Tous ont quelque chose à raconter, bien entendu, mais certains témoins sont passionnants. Danny Sweeney est l’un d’eux. Il possédait alors une petite affaire de sports nautiques – ce beach bum, un pêcheur de métier, doué à la planche à voile, connaissant la mer par cœur, était lui-même une sorte de star à fréquenter. Il était le king de l’île. C’est donc avec Danny, par exemple, que Sting apprit à naviguer sur ces radeaux des temps modernes, que Duran Duran multiplia les fêtes mémorables, ou que Dire Straits, inspiré par lui, écrivit « Walk of life ». Danny et cette bande étaient très bons copains, même si ces vedettes en voulaient parfois au séduisant surfer de conquérir leurs compagnes… qui ne résistaient pas. Il y avait de la bagarre, des réconciliations, encore des fêtes et des défis. Un matin, les musiciens de Dire Straits firent part à Danny de leur caprice du jour : faire quelque chose d’absolument exceptionnel, d’unique. Ils désignèrent Redonda, l’immense rocher désert dominant la baie. Pourquoi ne pas s’y rendre en planche à voile ? Environ vingt-cinq kilomètres, ce n’est pas la mer à boire, c’est le cas de le dire… Cependant, Danny connaît le gigantesque rocher habité de rats et de quelques chèvres, et le sait entouré de requins. Il n’a rien contre le fait de vivre dangereusement, mais peut-être pas à ce point… Les musiciens insistent, même Mark Knopfler, pourtant moins sûr de lui en planche en voile. Danny hésite puis finit par accepter, à une condition : son frère les suivra dans une chaloupe à moteur. La bande se rend sans souci, mais aux abords du roc, contre toute attente, une baleine s’élève dans les airs et retombe dans les eaux turquoise en claquant son immense queue non loin des gars. Un bruit terrible. Un tremblement de terre. Miraculeusement, à part la peur, personne ne fut touché. On commenta fébrilement cette aventure en se faisant cuire des poissons à l’abri d’une crique. Le retour fut moins tentant, et chacun rentra à Montserrat les bras en compote et les mains pratiquement en sang.
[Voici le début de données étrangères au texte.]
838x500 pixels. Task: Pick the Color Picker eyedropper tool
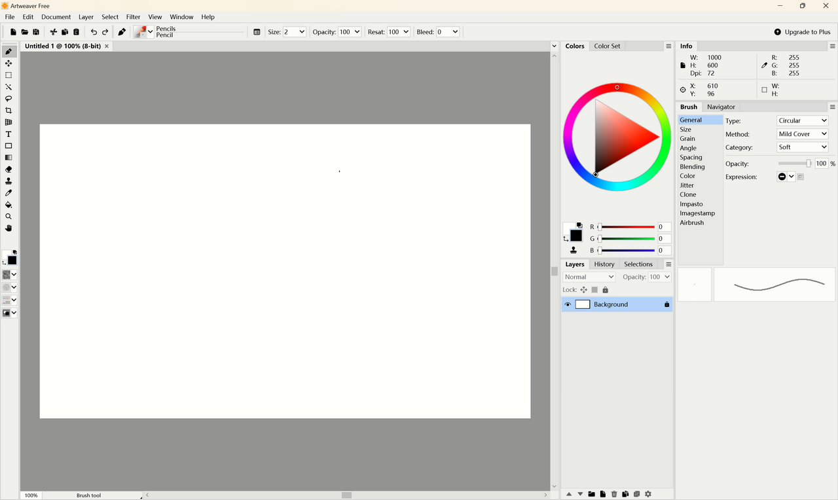(x=9, y=192)
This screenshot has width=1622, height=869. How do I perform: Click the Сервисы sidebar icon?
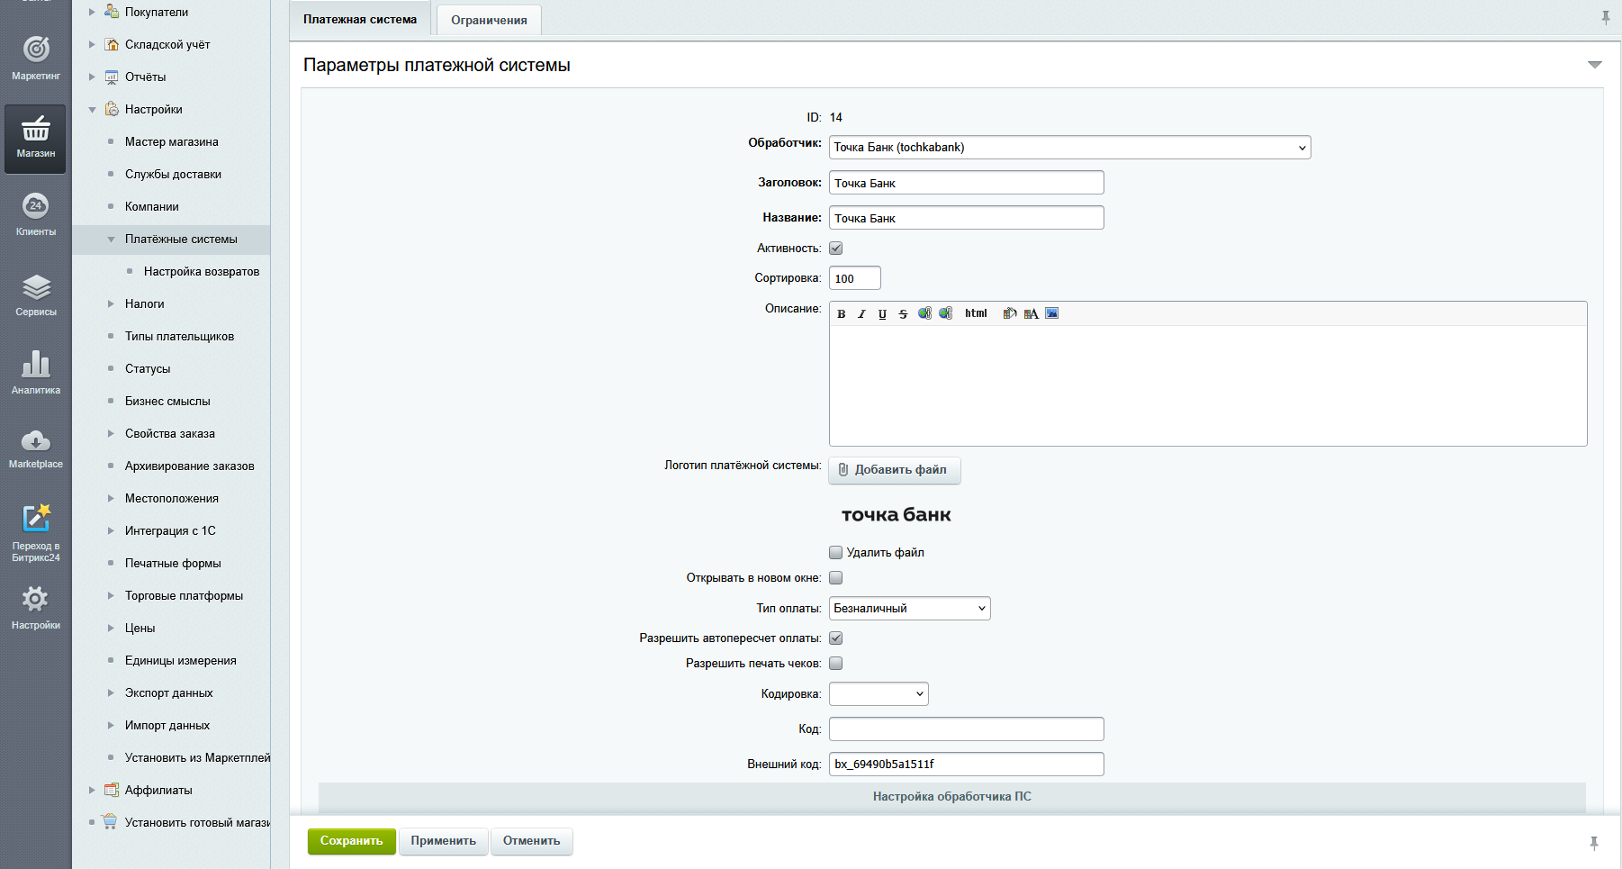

Tout cela s’est évanoui, la vie passe vite. Danny évoque ses souvenirs dans son bar si bien nommé : Jumping Jack bar. Il n’est pas triste, pas gai non plus. Ces temps où le plaisir était au rendez-vous à chaque seconde du jour et de la nuit sont révolus. Il soupire. Évoque Mick Jagger qui dansait au yacht club avec la gérante du studio, peu soucieux de susciter la jalousie de Jerry Hall. Le couple se retrouvait à l’aube dans une villa luxueuse, également nommée Redonda, dressée sur une falaise. Danny mentionne Sting davantage. Ils se sont raconté tant de choses. Le chanteur de Police lui tirait les tarots, et lui annonça des choses étonnantes au sujet de son avenir, que Danny vérifia par la suite auprès d’une voyante, à Antigua. Sting avait un don pour lire dans les cartes; tout ce qu’il prédit à Danny s’avéra, sauf un détail et non le moindre : le pêcheur, vagabond des plages, devait devenir riche. Mais pour cela, avait précisé Sting, il lui faudrait émigrer en Angleterre, ce que Danny, amoureux de son île, ne fit jamais. Pour subsister, il put néanmoins compter, comme des centaines de gens natifs du Rock, sans jeu de mots, sur l’extrême générosité de Sir George Martin. Entre autres choses, le producteur finança la construction du centre culturel du pays, et acheta à Danny un bateau, lui donnant de quoi pêcher...
Dans les lieux où des choses exceptionnelles se sont produites – en l’occurrence la création artistique – l’énergie est longue à se dissiper. Tellement ancrée, qu’elle semble là pour l’éternité. Montserrat en témoigne – c’est elle, le rock.